Sound judgment: D.C. family court judge
Joan Goldfrank 73C 76L


Visitors to the office of Joan Goldfrank 73C 76L often wonder why she has a photograph of Three Mile Island—hardly a picturesque landscape or soothing beach scene—hanging on her wall. Goldfrank may well be the only judge in Washington, D.C., who counts the site of a nuclear plant among her former homes.

Just after graduating from Emory’s School of Law, Goldfrank joined the presidential campaign of former Georgia Governor Jimmy Carter. Her commitment to Carter paid off: his victory won her a position as special counsel in the newly formed Department of Energy, where she helped prosecute major oil companies. It was “a fabulous job for a kid [fresh] out of law school,” says Goldfrank, now a family court judge for the Superior Court of the District of Columbia.

Three years later, in the wake of a partial core meltdown at the Three Mile Island nuclear plant—the world’s worst civilian nuclear accident until the Chernobyl incident in 1986—Goldfrank was sent to the site on the island in the Susquehanna River. She spent weeks there, living in a trailer and taking thirty-seven depositions from those involved, right up to the president of the company. Her work ultimately became part of the report and recommendations the President’s Commission on the Accident at Three Mile Island presented to Congress.

Goldfrank took an unconventional route to law school. As an Emory undergraduate, she chose to major in Chinese history, largely thanks to the inspiring instruction of Professor Irwin Hyatt.

“He was such a fabulous teacher,” she says. “He really made you understand the Chinese people. He reinforced my desire to understand others and gave me respect for looking at things in different ways, which is so critical to what I do today.”

Goldfrank’s law career has shifted direction a few times, but remained anchored by her ethical convictions. After leaving the Department of Energy, Goldfrank joined a small law firm devoted to energy litigation, but she came to realize private practice was not what she wanted to do. She took a position with a hospital, where she first handled cases concerning the treatment and placement of patients who were mentally challenged or ill, a foreshadowing of her current constituents.

Goldfrank then became the executive attorney to the D.C. board on professional responsibility, the body charged with monitoring attorney conduct, where she worked in an advisory capacity for nine years. In 1994, she joined the U.S. Department of Justice.

Goldfrank’s experience with the intricacies of legal ethics would serve the department well. Soon after her arrival, Goldfrank and two colleagues created a new initiative at the Justice Department: a professional responsibility advisory office. For the first time, attorneys in the department had an internal resource for advice on all manner of ethical and professional questions.

“I remember the first day we opened the office, we were literally sitting around on the floor, thinking, ’Is anyone going to call?’” Goldfrank laughs. “But the very first month, we had thirty calls. By the time I left we were getting 130 calls a month. I felt very good that I had given something to the Department of Justice that would help them. It’s one of the things in my career I’m very proud of.”

Colleagues and friends encouraged long Goldfrank to seek an appointment as a judge. “I thought I didn’t have enough wisdom, not enough white hair or something,” Goldfrank says with a wry laugh.

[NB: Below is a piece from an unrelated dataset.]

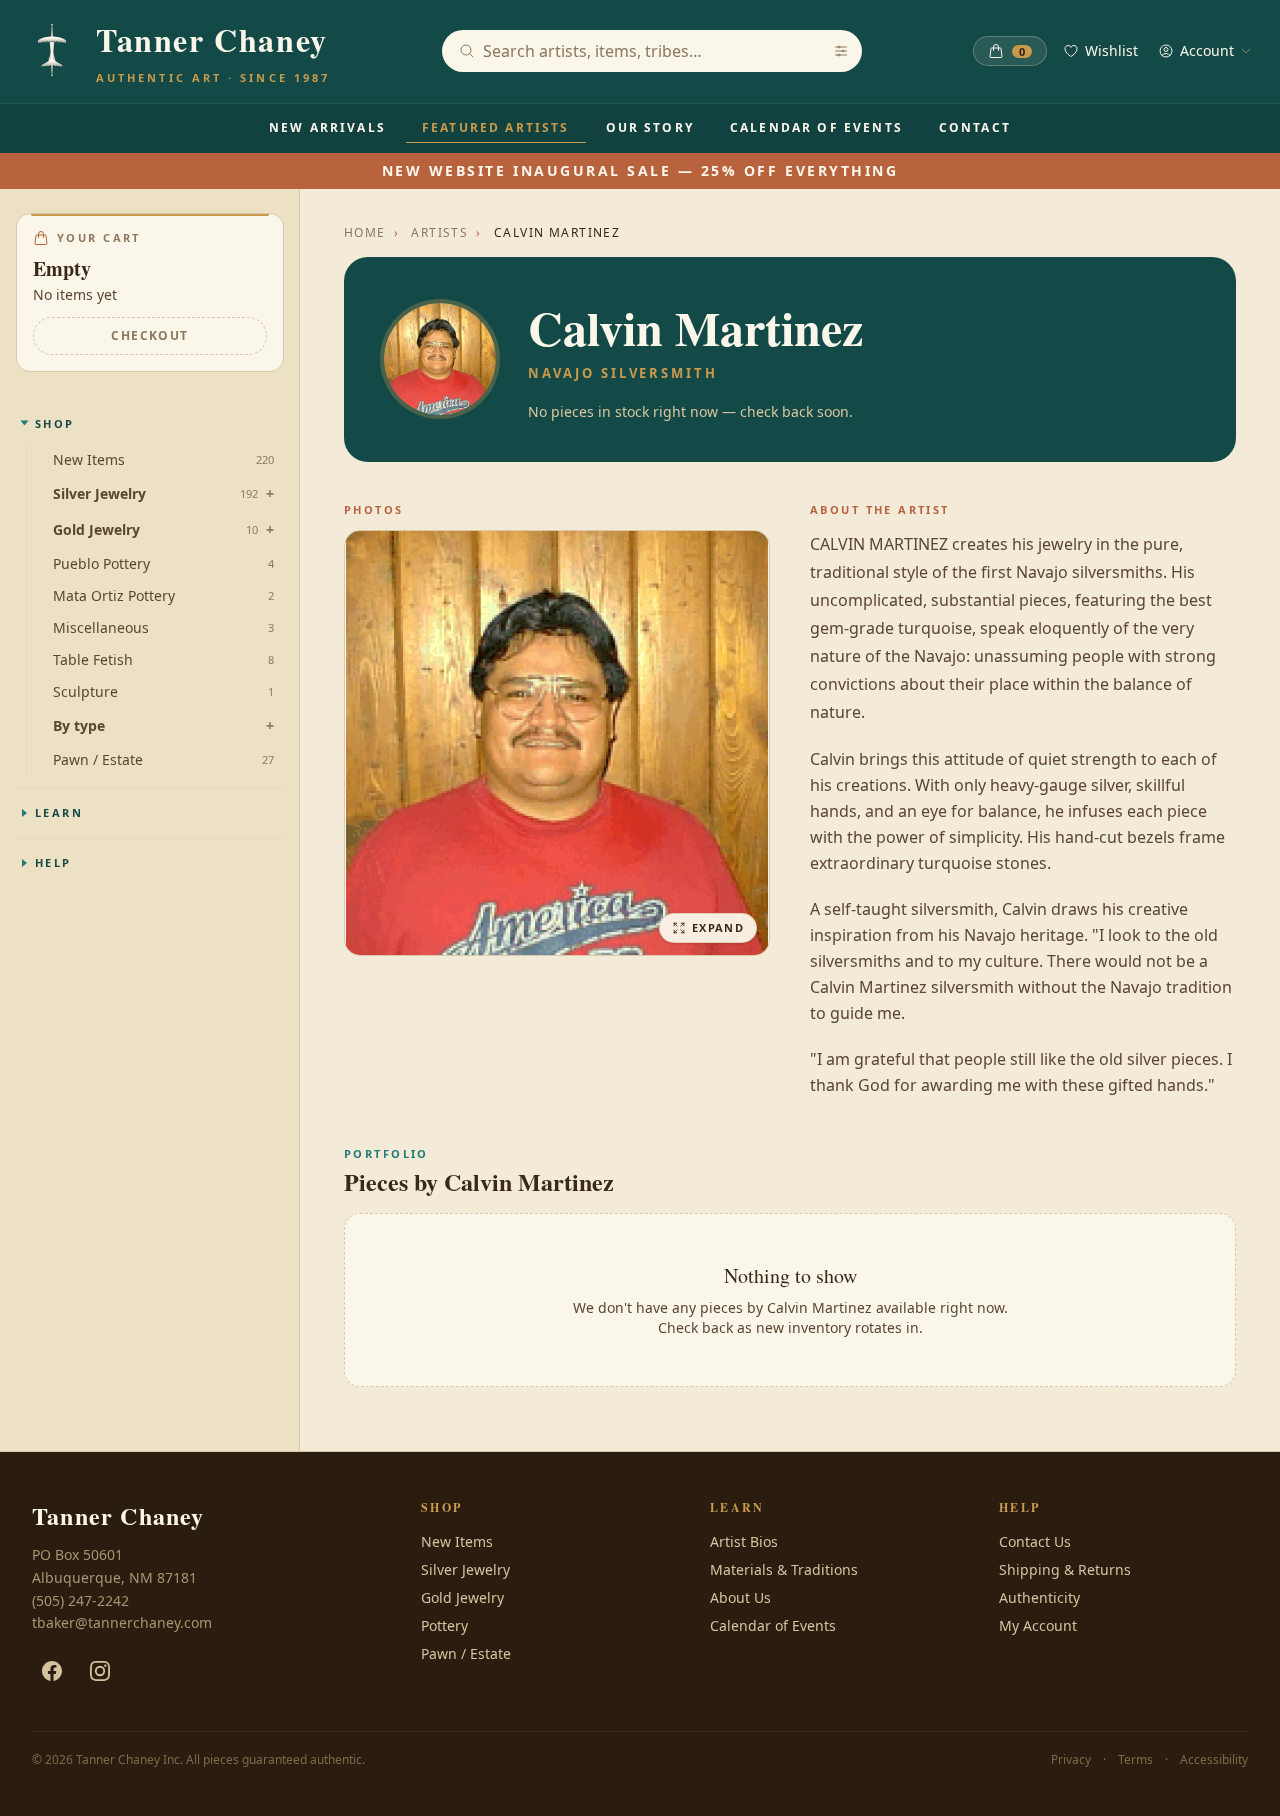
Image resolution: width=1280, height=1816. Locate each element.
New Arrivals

But three years ago, after seventeen years of dealing with ethics issues, Goldfrank felt ready for the tough, day-to-day choices of family court. Now she calls on all her wisdom and may be augmenting her white hair, too, as the judge who handles involuntary civil commitment cases—those clients judged to be mentally ill or a danger to themselves or found incompetent to stand trial. She hears a thousand such cases a year, as well as the initial hearings in cases of juvenile neglect and abuse.

“It’s definitely intense,” she says. “You are making decisions about people’s lives that will affect their entire future. That’s the part I like, making decisions, but every time I do it I kind of swallow and think about the tremendous responsibility I have. There’s never an easy answer. This is not simple math but complex algebra. As a judge, you have to be very patient, very thoughtful, and you have to expect a human reaction.”

Goldfrank recalls a case in which a man who had fainted on the street was found to be living in his apartment by himself with severe alcohol dementia, surrounded by nothing but empty liquor bottles. Goldfrank decided to commit the man, a formerly successful architect, to a treatment facility, where he recovered and received outpatient treatment for the rest of his life. Two years later, he died—but his wife called Goldfrank to thank her for what she had done to help him.

“He had two grown daughters, and she told me those two years really allowed him and his daughters to reconnect,” she says. “It gave them time they otherwise would not have had. You rarely get those phone calls, but when you do, it’s wonderful.

“Being a judge is a nice way to end my career,” Goldfrank adds. “I’m an optimist, it’s part of my personality. Whatever job I have, I stay in as long as I am learning and growing and can stay positive.”